(Data for this task Opens)

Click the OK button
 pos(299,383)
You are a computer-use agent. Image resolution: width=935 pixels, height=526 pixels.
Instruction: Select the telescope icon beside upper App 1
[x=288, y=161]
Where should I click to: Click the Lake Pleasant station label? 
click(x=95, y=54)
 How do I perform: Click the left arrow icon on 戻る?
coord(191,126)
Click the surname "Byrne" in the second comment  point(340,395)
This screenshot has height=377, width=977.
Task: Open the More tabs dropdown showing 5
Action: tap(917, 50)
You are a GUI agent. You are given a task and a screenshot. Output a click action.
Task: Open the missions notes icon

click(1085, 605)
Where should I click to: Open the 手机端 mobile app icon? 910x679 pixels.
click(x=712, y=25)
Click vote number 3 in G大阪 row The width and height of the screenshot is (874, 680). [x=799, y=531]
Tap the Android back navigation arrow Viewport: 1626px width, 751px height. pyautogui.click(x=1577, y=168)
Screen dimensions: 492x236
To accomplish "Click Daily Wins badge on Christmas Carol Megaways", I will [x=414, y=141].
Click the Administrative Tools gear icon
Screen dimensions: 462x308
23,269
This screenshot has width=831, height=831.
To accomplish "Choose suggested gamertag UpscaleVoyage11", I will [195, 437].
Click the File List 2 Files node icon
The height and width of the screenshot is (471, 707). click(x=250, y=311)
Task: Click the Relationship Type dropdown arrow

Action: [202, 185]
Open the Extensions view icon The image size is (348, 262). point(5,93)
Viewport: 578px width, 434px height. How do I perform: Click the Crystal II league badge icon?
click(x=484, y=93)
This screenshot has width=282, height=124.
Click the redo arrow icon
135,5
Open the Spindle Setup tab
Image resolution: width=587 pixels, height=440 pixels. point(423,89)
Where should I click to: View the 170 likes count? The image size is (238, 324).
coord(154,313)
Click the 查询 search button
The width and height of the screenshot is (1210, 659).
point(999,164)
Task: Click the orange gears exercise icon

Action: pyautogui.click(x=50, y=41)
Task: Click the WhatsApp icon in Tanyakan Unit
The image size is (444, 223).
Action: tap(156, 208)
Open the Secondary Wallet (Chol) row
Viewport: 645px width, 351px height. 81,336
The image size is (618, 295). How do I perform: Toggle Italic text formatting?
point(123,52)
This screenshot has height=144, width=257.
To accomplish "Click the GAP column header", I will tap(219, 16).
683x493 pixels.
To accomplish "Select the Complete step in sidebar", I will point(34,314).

(Data for this task Closes)

§ **Task requirements**
Please transcribe each entry exactly, keeping every word as it is.

§ **Answer for this exercise**
Click the OK button
 pos(299,383)
You are a computer-use agent. Image resolution: width=935 pixels, height=526 pixels.
Instruction: Select the telescope icon beside upper App 1
[x=288, y=161]
Where should I click to: Click the Lake Pleasant station label? 
click(x=95, y=54)
 How do I perform: Click the left arrow icon on 戻る?
coord(191,126)
Click the surname "Byrne" in the second comment  point(340,395)
This screenshot has height=377, width=977.
Task: Open the More tabs dropdown showing 5
Action: tap(917, 50)
You are a GUI agent. You are given a task and a screenshot. Output a click action.
Task: Open the missions notes icon

click(1085, 605)
Where should I click to: Open the 手机端 mobile app icon? 910x679 pixels.
click(x=712, y=25)
Click vote number 3 in G大阪 row The width and height of the screenshot is (874, 680). [x=799, y=531]
Tap the Android back navigation arrow Viewport: 1626px width, 751px height. pyautogui.click(x=1577, y=168)
Screen dimensions: 492x236
To accomplish "Click Daily Wins badge on Christmas Carol Megaways", I will [x=414, y=141].
Click the Administrative Tools gear icon
Screen dimensions: 462x308
23,269
This screenshot has width=831, height=831.
To accomplish "Choose suggested gamertag UpscaleVoyage11", I will [195, 437].
Click the File List 2 Files node icon
The height and width of the screenshot is (471, 707). click(x=250, y=311)
Task: Click the Relationship Type dropdown arrow

Action: [202, 185]
Open the Extensions view icon The image size is (348, 262). point(5,93)
Viewport: 578px width, 434px height. How do I perform: Click the Crystal II league badge icon?
click(x=484, y=93)
This screenshot has width=282, height=124.
Click the redo arrow icon
135,5
Open the Spindle Setup tab
Image resolution: width=587 pixels, height=440 pixels. point(423,89)
Where should I click to: View the 170 likes count? The image size is (238, 324).
coord(154,313)
Click the 查询 search button
The width and height of the screenshot is (1210, 659).
point(999,164)
Task: Click the orange gears exercise icon

Action: pyautogui.click(x=50, y=41)
Task: Click the WhatsApp icon in Tanyakan Unit
The image size is (444, 223).
Action: tap(156, 208)
Open the Secondary Wallet (Chol) row
Viewport: 645px width, 351px height. 81,336
The image size is (618, 295). How do I perform: Toggle Italic text formatting?
point(123,52)
This screenshot has height=144, width=257.
To accomplish "Click the GAP column header", I will tap(219, 16).
683x493 pixels.
To accomplish "Select the Complete step in sidebar", I will point(34,314).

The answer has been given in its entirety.